I don’t know exactly what all the reasons are. The everyday person in the community, I think they’re worn down. A fight for restoration has been going on for decades and people are kind of at the point where they say, “I don’t think what I have to say matters to the people making those decisions.”
And I think also at the other side of it, those decision makers don’t know how to connect with that local person, even if they want to. How do they connect with that everyday person and understand what they feel, what they want, and maybe to get good ideas from the local people? Bayou Grace works very hard to connect the voice of the everyday person in our community to the people who are the decision makers, and hopefully local people can be part of that decision-making process.
Photo: Templeton at a community dinner in Dulac, La.
BTG / ISS: What is missing from the conversation we’re having nationally?

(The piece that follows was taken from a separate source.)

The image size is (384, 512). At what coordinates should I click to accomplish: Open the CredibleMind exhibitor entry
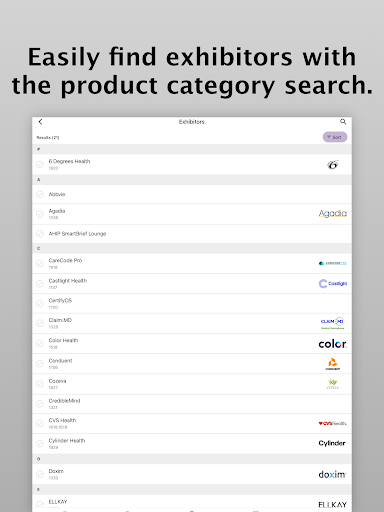[192, 404]
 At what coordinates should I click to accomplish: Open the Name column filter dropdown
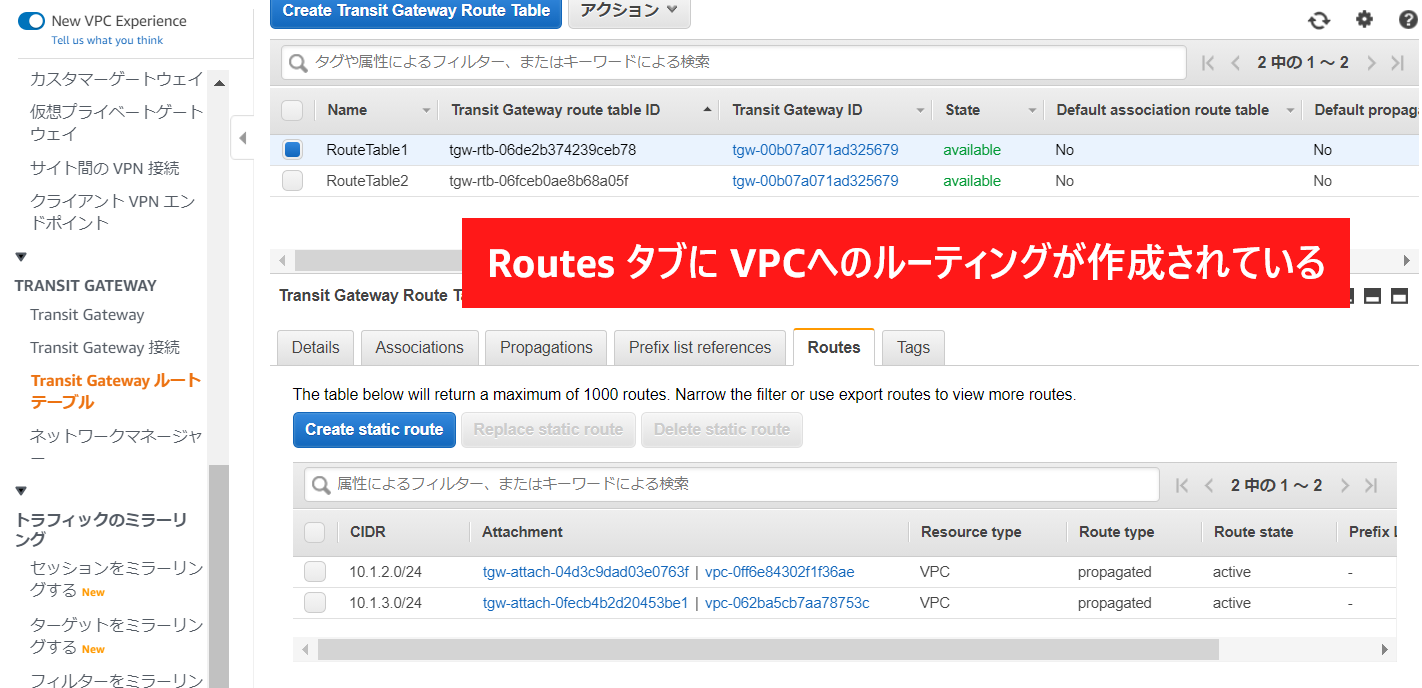426,111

Templeton: I think the connection that coastal Louisiana has to the well being of anyone no matter where they are in the United States. I think we need to find a way to do a better job of saying what happens here impacts you, and this is how. I think we need to do a better job outlining what those impacts would be if effective restoration doesn’t take place—what’s the impact of that? Is it that the port system is interrupted? Is it that our fuel supply is interrupted?
My hope is that once that connection is made people are willing to make the investment in coastal Louisiana, because it’s an investment for their own well being.
BTG / ISS: What would you call on our national leaders to do?
Templeton: Justness and fairness need to be added to the equation. At this point it seems to be that decisions are made looking at well, what can we afford to do? Even when you look at the fine money from the BP disaster—how much is not going to the area that was impacted? That doesn’t seem just and that doesn’t seem fair to me. So I think somebody needs to be brave enough to step up and to make those hard decisions, but decisions that are just and fair. I think that has been absent for a very long time.
BTG / ISS: Tell me about your vision for your community for the next 10, 20, even 50 years.
Templeton: Very basically, I would want people living in homes that are safe, that are appropriate for the conditions we live in. We know that we will be impacted by storms no matter what. My dream is that everyone lives in a home that is elevated and safe and as hurricane-proof as we can make it. I think that is the most basic, basic need that we have.
Beyond that, I’d love there to be a thriving restoration industry, so people in my community who so desperately need to be gainfully employed could make a good living at protecting their own communities. I’d love an environment that is restored so we have those natural protections in place that have just been washing away.
Bigger than that, I’d love my son, who’s 15 years old, who dreams of being able to grow up and live in the same community that I did—that he has that option to grow old in the same place that his grandfather is growing old. And I think right now he wonders, “Will I have that option?” So my dream is that Jacob gets to raise his family there and make his living there and continue to do the things that he loves to do in the place that he loves the most.
Photos courtesy of Bayou Grace Community Services.
This content was produced by Bridge the Gulf Project and the Gulf Coast Fund for Community Renewal and Ecological Health, in collaboration with the Institute for Southern Studies.